The 19-year-old right wing, a product of the Western Hockey League, was a first-round draft pick of the Dallas Stars in 1995. Along with Corey Millen, he was traded to Calgary for Joe Nieuwendyk.

``He does all the little things, all the fundamentals, all the basic stuff that any coach in any sport would want a young player to do,'' says Page. ``You very very rarely see that.''

Iginla struggled during the preseason before turning it on.

``It was a little tough for me in the preseason,'' he said. ``But I'm playing with some great linemates in Gagner and Hoglund, who's a threat all the time. We're getting some good ice time and we're getting a few breaks.''

In Campbell and York, the Blues have a pair of the NHL's best-looking rookies. With seven goals after 17 games, Campbell was tied for second on the Blues in goals. Campbell was the NHL Rookie of the Month for October with 11 points on 6 goals and 5 assists in 12 games. Three of his goals were game-winners.
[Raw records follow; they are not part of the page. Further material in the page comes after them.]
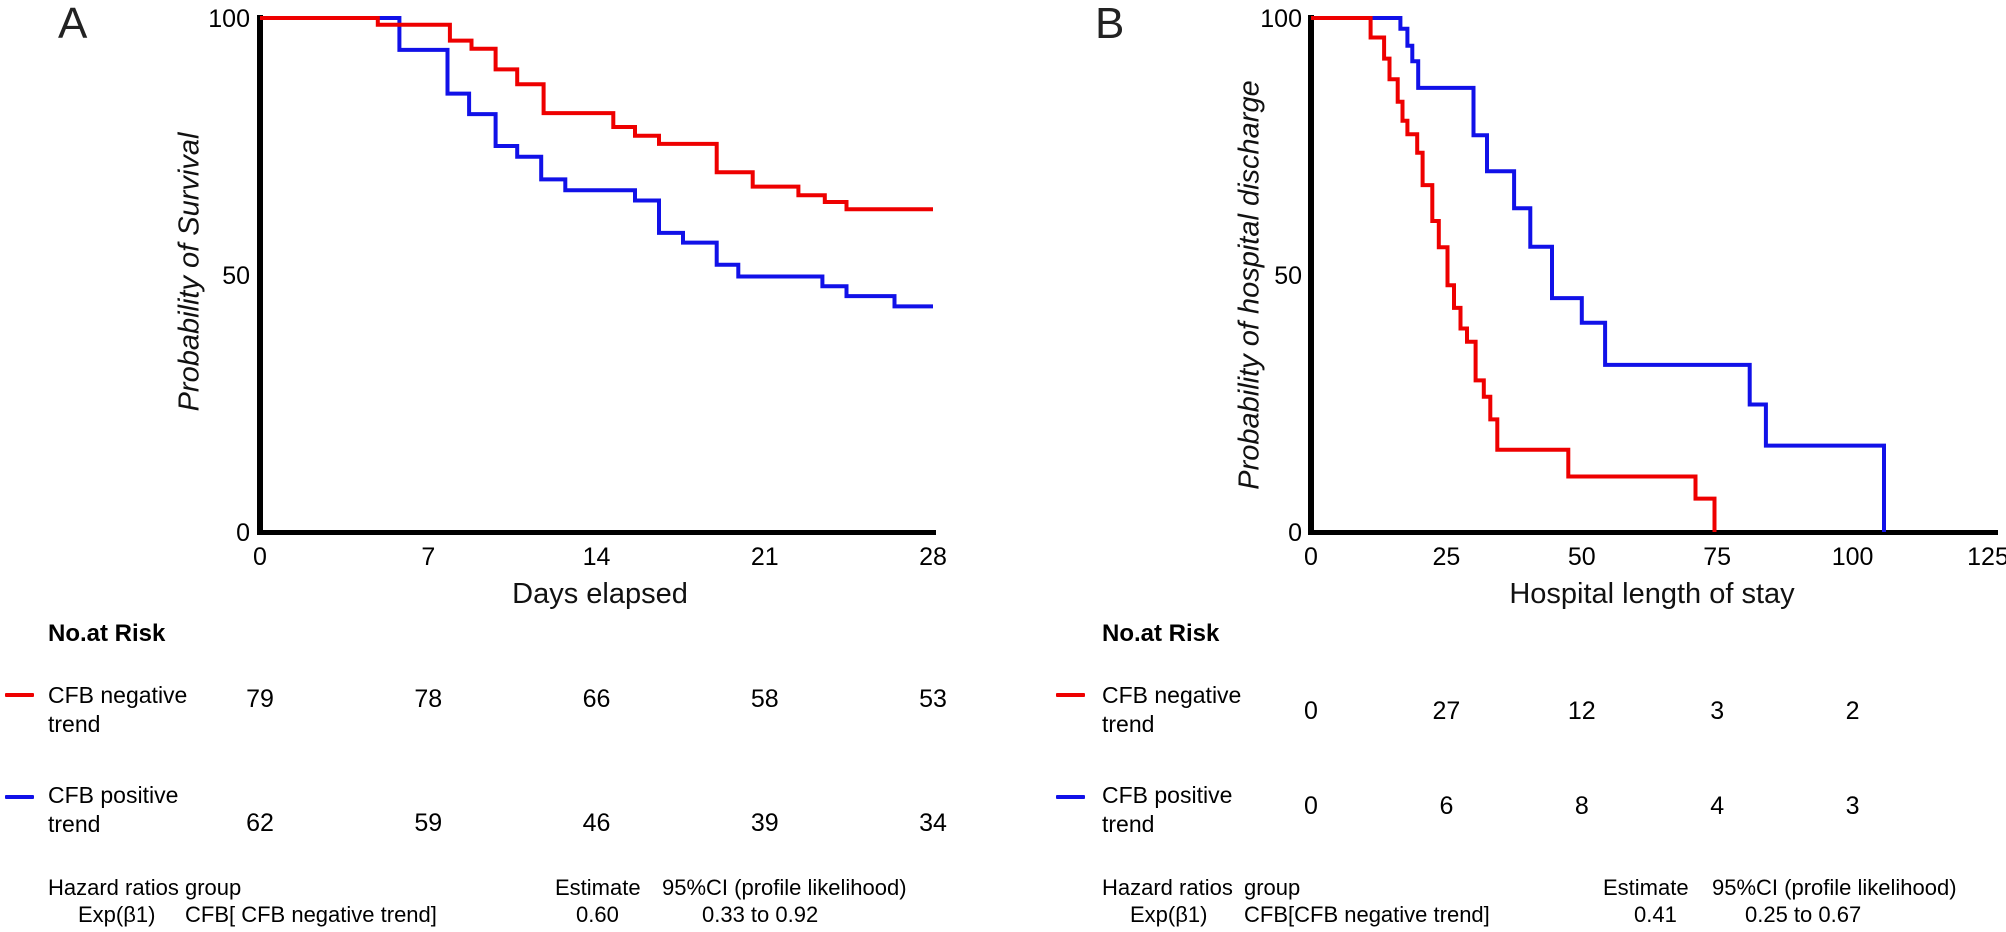 Image resolution: width=2006 pixels, height=932 pixels. I want to click on risk-count-b-row2: 0, so click(1311, 806).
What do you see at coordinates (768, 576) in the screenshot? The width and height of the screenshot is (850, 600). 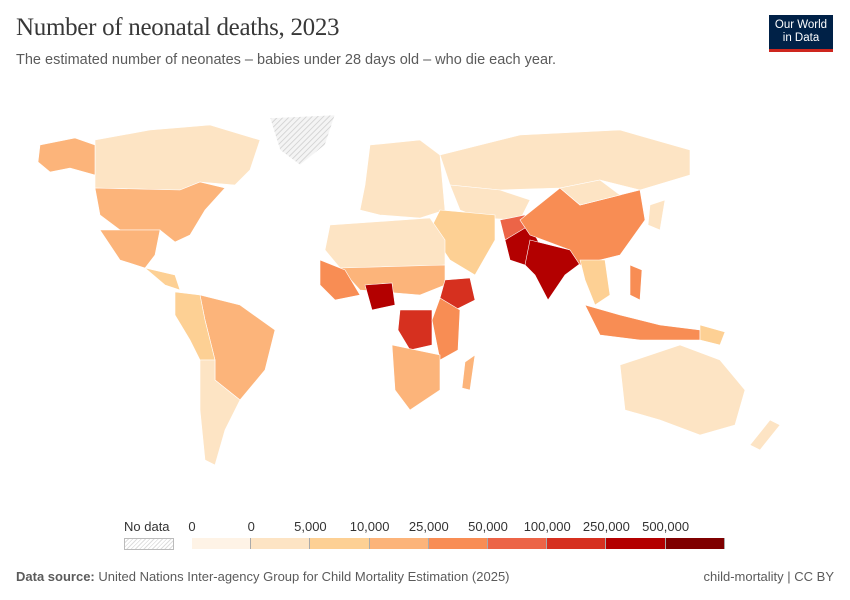 I see `license: child-mortality | CC BY` at bounding box center [768, 576].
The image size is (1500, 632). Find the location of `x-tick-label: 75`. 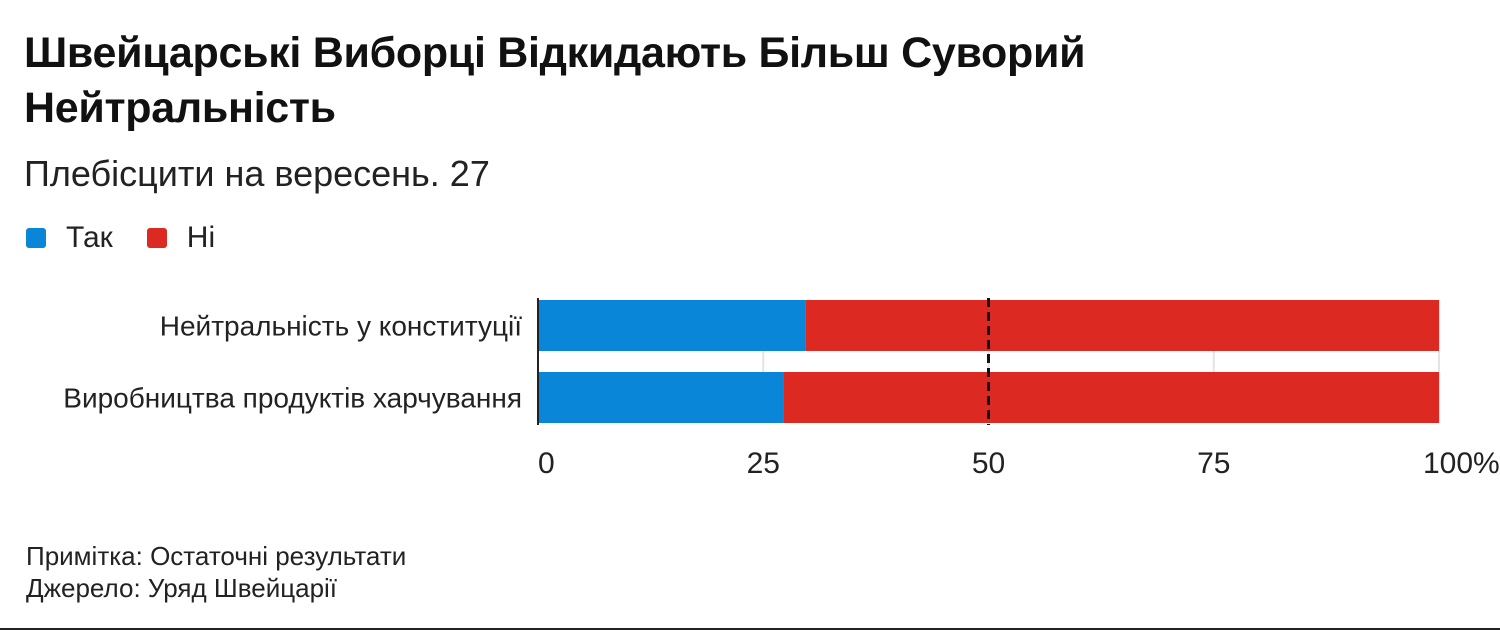

x-tick-label: 75 is located at coordinates (1214, 464).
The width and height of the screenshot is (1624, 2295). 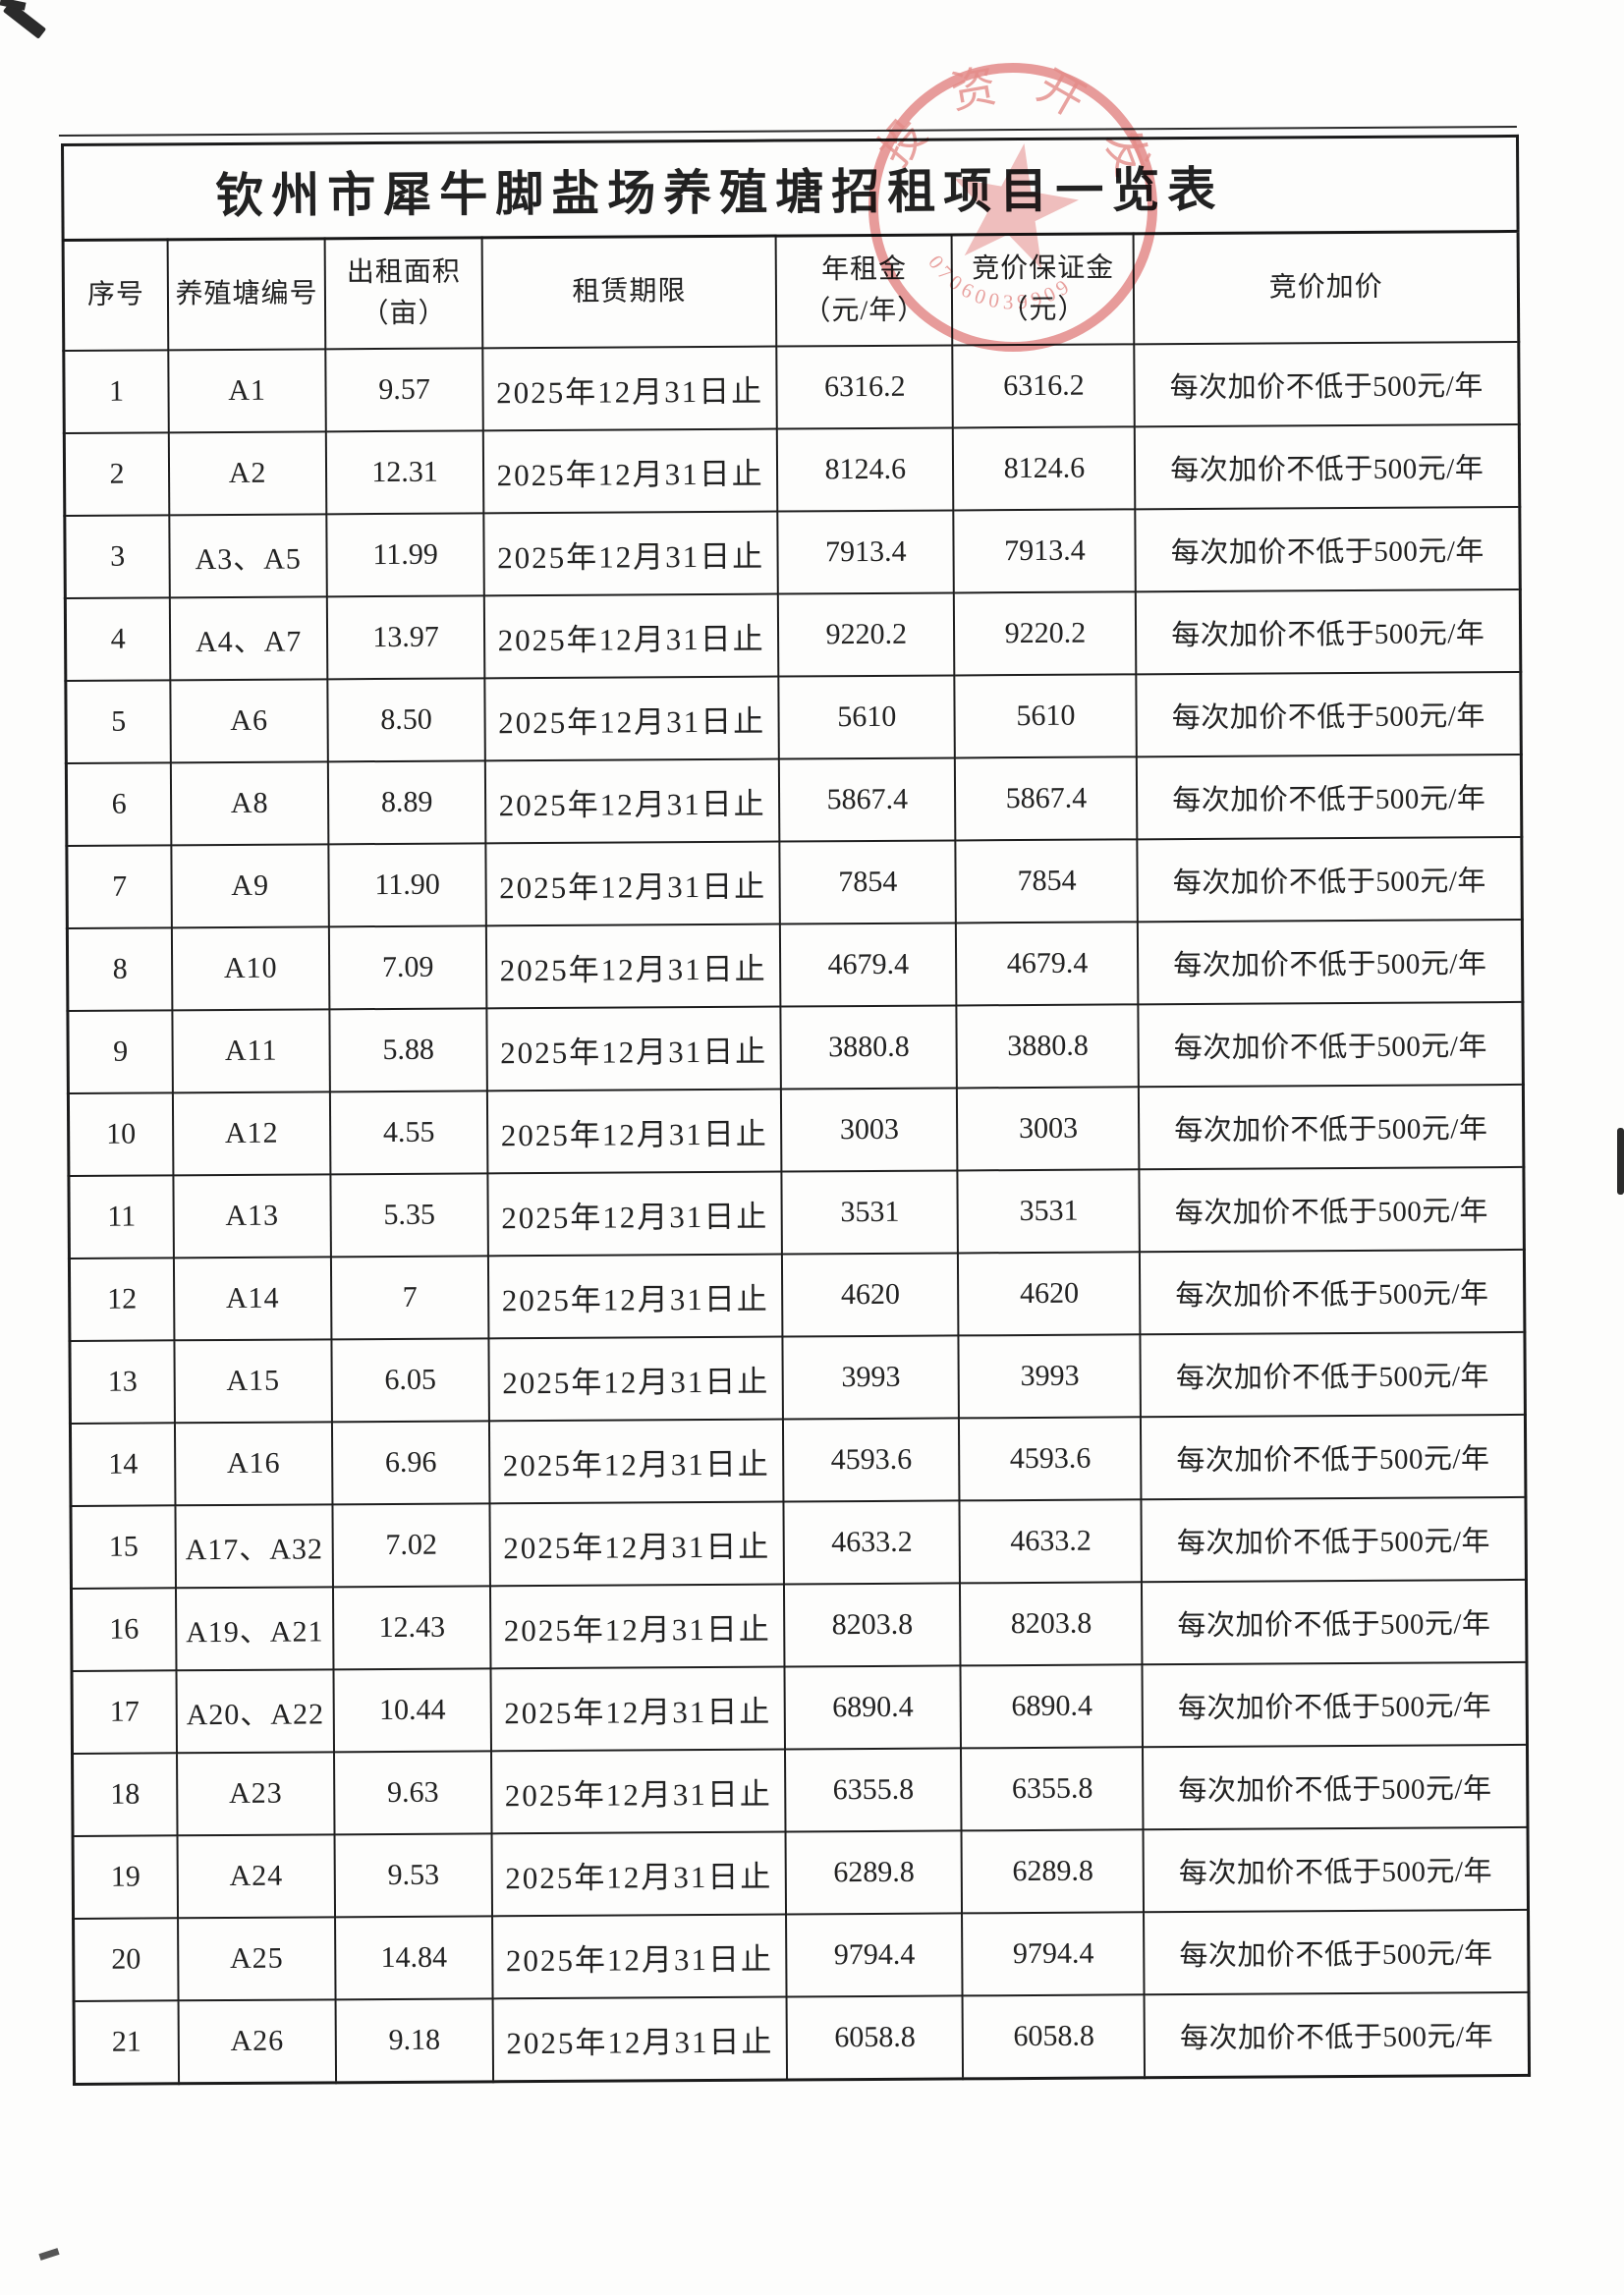 I want to click on cell-rent: 8203.8, so click(x=872, y=1625).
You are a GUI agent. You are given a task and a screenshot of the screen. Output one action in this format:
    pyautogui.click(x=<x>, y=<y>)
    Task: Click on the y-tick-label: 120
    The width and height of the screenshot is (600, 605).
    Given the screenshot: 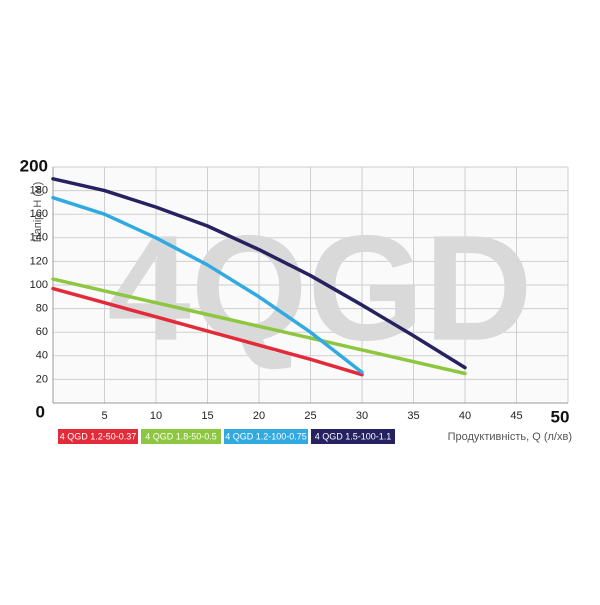 What is the action you would take?
    pyautogui.click(x=39, y=261)
    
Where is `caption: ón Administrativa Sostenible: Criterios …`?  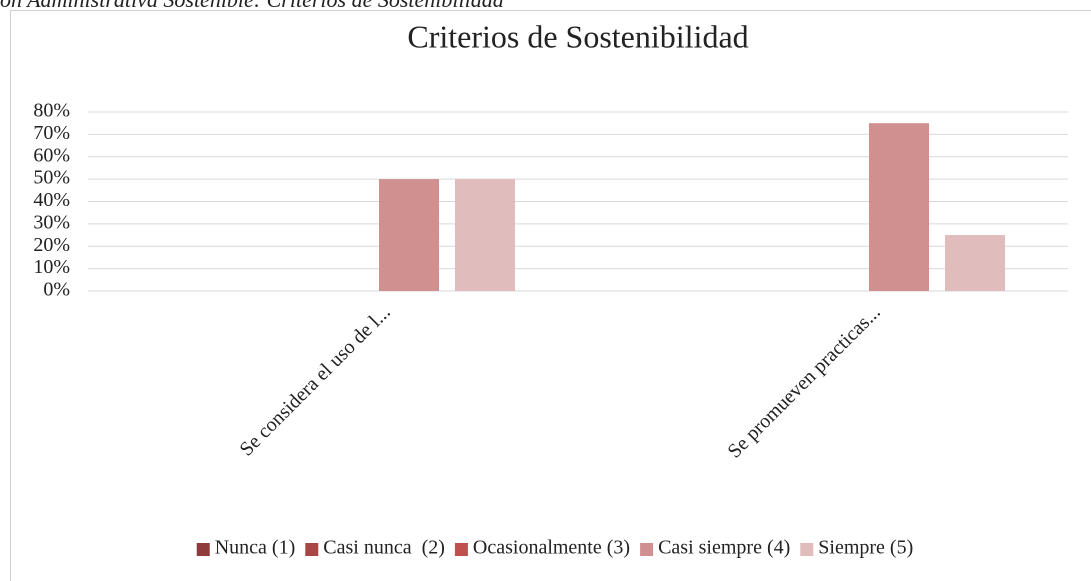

The 23-year-old Campbell considers himself a ``late bloomer.'' He was drafted by Montreal in 1991 and traded to Anaheim for Robert Dirk in 1996. He played 16 games with the Mighty Ducks before signing as a free agent with St. Louis this past summer. Campbell said he wanted to play for Mike Keenan because ``he's won everywhere he's gone.''

York, also a center, had five goals and five assists in his first 17 games.

Murray was one of the reasons the Oilers got off to their fastest start since the 1988-89 season. He had five goals and six assists in his first 18 games. At one point he was leading the NHL in shooting percentage with five goals on 10 shots.

Moreau has been a welcome addition to a Chicago team depleted by the loss of such offensive stars as Jeremy Roenick and Bernie Nicholls. The rookie had three goals and four assists in 18 games. Berezin energized the Maple Leafs' offense with seven goals in his first 16 games.

Timander, Berard and Redden has been steady on the blue line for their teams, and Corey Schwab has played well in goal for the Tampa Bay Lightning.

Schwab was made an instant starter because of Daren Puppa's health problems and performed admirably in October with a 4-4-1 record, including one shutout, and 3.02 goals-against average.